But it’s not just women voters who have been overlooked in this campaign. In the last two federal elections, increasingly women candidates have affected election outcomes.

In 1996, John Howard’s comprehensive victory owed much to Danna Vale, Joanna Gash, Jackie Kelly, Teresa Gambaro, Trish Draper and Fran Bailey, who won important seats in marginal electorates. They retained those seats in 1998 and stood between John Howard and defeat.

Many commentators believe they owed their success to their appeal as women candidates. Should these women MPs retain their seats in 2001, which is suggested as likely from the polls, they will have established an important stronghold for the Coalition in mortgage-belt Victoria, South Australia, NSW and Queensland. As well as demonstrating a special talent for listening and serving voters.

Chris McDiven, president of the NSW Liberals, believes the issue of getting more women candidates in safe seats is the next challenge for the party. Women candidates are standing in greater numbers than ever in 2001. The ALP alone has some 70 women candidates. Labor women are candidates in around a third of Labor’s winnable seats. Only a Coalition landslide on November 10 will prevent an increase of Labor women MPs this time around.

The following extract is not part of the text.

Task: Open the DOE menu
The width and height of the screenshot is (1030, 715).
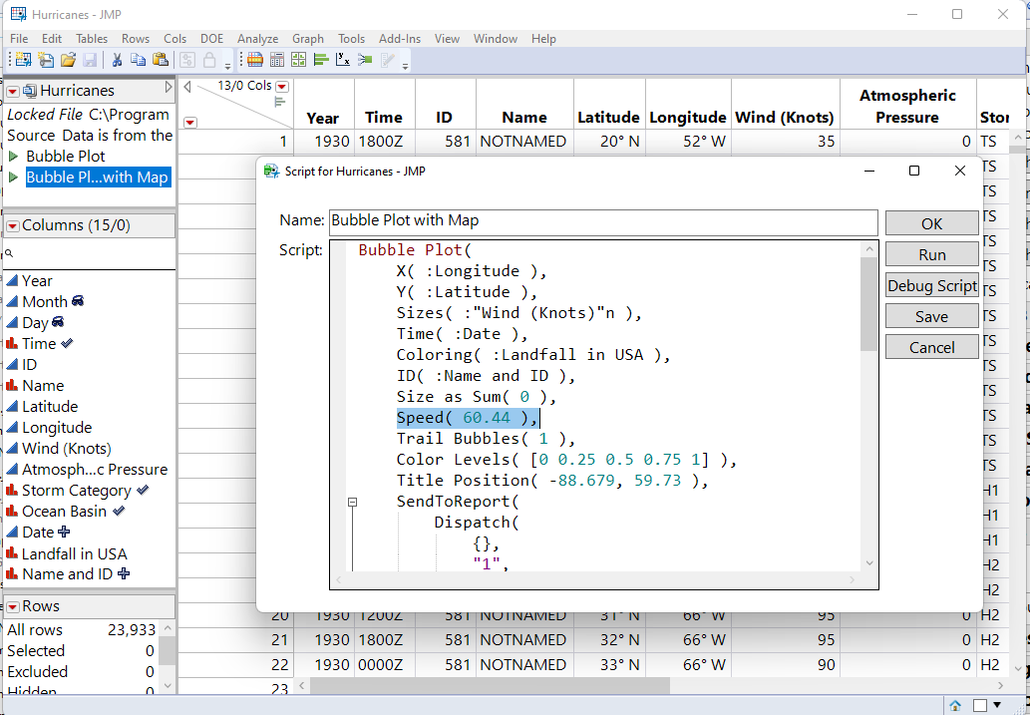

Joan Kirner, former Victorian premier and convener of Emily’s List Australia, sees the election result coming down to ”adding up the marginals”. She maintains that Emily’s List-sponsored candidates are holding up well.

Following the Liberal election launch, Kirner is also confident that most, if not all, women MPs in Labor marginals can hold their seats. In the 1996 federal election, Labor lost women voters to the Coalition. In 1998 it began to win them back. In the 1998 election, which Labor narrowly lost, Labor closed the gender gap by some three to four percentage points, although women remained 2 per cent more likely than men to vote conservative.

John Howard’s stand on asylum-seekers has delivered a handsome lead to the Coalition in spite of sudden gains by Labor in the third week of the campaign. But, heading for the home stretch, John Howard has shone light on domestic policy with farewells to troops left to the background.

Women voters are more likely to be distracted by their hectic schedules of balancing home and family. They won’t focus on party offerings till the last week of the campaign. Meanwhile, a host of women candidates are working electorates, talking through issues close to women’s concerns, issues they can readily identify with. This election campaign, watch out for the women.”